Übrigens: Thomas hatte im Laufe der Zeit auch ein Profil auf Conscious:Love erstellt: Nach einer langjährigen Beziehung war er wieder Single – «die Trennung hat mich ganz schön durchgeschüttelt». Während des Verarbeitungs- und Heilungsprozesses habe er seinen Blick nach innen gerichtet und so viel über sich selbst gelernt.
Von emotionalen Herausforderungen nach dem Ende einer intensiven Beziehung handelt auch das Lied «Another Love» von Tom Odell.
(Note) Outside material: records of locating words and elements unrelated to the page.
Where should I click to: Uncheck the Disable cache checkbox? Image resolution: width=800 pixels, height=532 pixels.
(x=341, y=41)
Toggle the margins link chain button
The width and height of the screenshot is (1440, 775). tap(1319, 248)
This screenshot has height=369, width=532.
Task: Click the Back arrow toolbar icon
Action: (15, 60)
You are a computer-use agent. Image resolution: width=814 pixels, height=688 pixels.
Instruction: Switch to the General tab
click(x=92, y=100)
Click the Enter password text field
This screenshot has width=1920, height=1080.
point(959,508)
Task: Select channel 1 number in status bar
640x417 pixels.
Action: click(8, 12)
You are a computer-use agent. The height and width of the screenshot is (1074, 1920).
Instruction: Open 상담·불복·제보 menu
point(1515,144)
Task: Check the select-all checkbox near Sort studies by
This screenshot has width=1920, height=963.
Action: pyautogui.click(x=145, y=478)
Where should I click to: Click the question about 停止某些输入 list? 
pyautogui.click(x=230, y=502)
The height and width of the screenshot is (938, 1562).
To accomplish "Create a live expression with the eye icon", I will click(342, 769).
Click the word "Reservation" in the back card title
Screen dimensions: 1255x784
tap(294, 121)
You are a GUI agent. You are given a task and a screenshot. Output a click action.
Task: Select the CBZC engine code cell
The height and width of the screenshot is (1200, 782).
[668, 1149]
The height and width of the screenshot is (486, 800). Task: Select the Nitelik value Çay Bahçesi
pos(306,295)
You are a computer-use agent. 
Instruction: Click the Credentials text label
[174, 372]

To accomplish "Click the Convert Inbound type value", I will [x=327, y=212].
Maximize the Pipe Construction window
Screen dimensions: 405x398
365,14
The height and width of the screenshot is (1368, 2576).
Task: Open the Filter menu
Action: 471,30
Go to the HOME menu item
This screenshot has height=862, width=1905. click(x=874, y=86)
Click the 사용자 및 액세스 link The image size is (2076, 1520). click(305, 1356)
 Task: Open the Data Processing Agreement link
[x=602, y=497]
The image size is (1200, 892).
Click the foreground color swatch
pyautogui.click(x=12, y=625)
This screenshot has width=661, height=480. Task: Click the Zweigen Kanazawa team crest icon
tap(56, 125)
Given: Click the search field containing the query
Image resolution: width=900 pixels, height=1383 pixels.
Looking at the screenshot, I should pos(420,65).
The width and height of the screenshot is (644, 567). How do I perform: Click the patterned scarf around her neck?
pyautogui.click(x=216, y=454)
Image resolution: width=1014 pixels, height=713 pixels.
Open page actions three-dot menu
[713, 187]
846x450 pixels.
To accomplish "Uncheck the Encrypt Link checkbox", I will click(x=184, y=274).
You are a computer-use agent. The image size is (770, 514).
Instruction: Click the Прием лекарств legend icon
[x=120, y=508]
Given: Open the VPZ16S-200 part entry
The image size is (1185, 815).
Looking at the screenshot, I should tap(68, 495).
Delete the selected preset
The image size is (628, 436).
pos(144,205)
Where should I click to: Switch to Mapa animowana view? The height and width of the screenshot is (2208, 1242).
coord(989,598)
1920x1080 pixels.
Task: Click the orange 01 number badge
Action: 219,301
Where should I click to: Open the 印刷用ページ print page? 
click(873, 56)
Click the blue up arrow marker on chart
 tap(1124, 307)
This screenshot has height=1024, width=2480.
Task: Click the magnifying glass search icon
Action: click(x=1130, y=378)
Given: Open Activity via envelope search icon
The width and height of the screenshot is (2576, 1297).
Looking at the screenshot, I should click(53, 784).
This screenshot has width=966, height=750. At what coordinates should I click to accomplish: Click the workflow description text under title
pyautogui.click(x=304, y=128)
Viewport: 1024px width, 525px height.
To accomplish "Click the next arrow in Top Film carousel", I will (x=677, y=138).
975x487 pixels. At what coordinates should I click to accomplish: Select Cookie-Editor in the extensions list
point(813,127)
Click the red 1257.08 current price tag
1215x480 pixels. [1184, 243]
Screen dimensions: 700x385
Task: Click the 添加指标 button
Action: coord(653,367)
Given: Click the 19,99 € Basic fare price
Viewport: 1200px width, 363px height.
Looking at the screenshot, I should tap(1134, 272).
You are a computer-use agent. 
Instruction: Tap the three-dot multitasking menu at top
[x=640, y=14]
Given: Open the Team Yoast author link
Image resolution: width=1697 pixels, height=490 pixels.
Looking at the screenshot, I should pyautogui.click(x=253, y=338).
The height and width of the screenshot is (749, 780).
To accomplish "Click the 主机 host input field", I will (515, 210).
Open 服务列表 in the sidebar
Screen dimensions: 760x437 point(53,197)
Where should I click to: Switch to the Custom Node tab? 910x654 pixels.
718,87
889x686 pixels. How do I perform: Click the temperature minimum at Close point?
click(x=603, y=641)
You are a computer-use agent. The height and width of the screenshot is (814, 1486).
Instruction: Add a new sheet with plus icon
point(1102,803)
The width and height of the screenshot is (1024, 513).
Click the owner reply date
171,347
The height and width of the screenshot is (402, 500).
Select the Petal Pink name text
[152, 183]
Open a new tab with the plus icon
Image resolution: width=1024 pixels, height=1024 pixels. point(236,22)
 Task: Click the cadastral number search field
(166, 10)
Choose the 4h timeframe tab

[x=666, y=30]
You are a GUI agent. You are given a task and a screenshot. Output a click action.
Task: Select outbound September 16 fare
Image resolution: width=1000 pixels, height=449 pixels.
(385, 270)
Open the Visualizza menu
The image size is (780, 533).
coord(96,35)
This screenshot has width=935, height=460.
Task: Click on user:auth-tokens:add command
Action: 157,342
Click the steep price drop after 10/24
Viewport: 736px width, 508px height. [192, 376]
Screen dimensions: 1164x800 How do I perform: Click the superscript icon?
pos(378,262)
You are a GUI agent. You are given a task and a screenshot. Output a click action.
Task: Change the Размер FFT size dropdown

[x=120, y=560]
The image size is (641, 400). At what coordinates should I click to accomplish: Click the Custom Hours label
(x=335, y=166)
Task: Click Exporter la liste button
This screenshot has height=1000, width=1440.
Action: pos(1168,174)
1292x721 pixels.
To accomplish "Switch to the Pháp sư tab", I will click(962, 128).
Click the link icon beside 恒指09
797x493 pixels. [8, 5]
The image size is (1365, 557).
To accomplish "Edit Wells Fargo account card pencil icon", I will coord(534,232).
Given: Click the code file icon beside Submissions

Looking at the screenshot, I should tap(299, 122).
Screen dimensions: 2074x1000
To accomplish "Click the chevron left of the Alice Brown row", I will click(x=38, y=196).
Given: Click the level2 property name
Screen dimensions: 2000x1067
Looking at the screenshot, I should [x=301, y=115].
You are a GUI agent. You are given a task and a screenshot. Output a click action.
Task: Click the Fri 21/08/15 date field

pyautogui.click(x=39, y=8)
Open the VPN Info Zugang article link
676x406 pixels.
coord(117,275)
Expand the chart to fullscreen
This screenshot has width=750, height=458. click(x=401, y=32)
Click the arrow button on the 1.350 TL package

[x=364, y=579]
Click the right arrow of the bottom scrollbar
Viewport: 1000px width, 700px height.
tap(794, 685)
In diesem heisst es: «I want to learn to love, but all my tears have been used up.» Der Song erzählt die Geschichte eines Mannes, der nicht mehr richtig lieben kann, weil seine vorherige Beziehung all seine Liebe aufgebraucht hat. Daheim auf Thomas´ Klavier liegen die Noten dieses Liedes. Er hat sich das Klavierspiel mit Videos selbst beigebracht und spielt das Instrument nun seit gut einem Jahr, wie er beiläufig erzählt.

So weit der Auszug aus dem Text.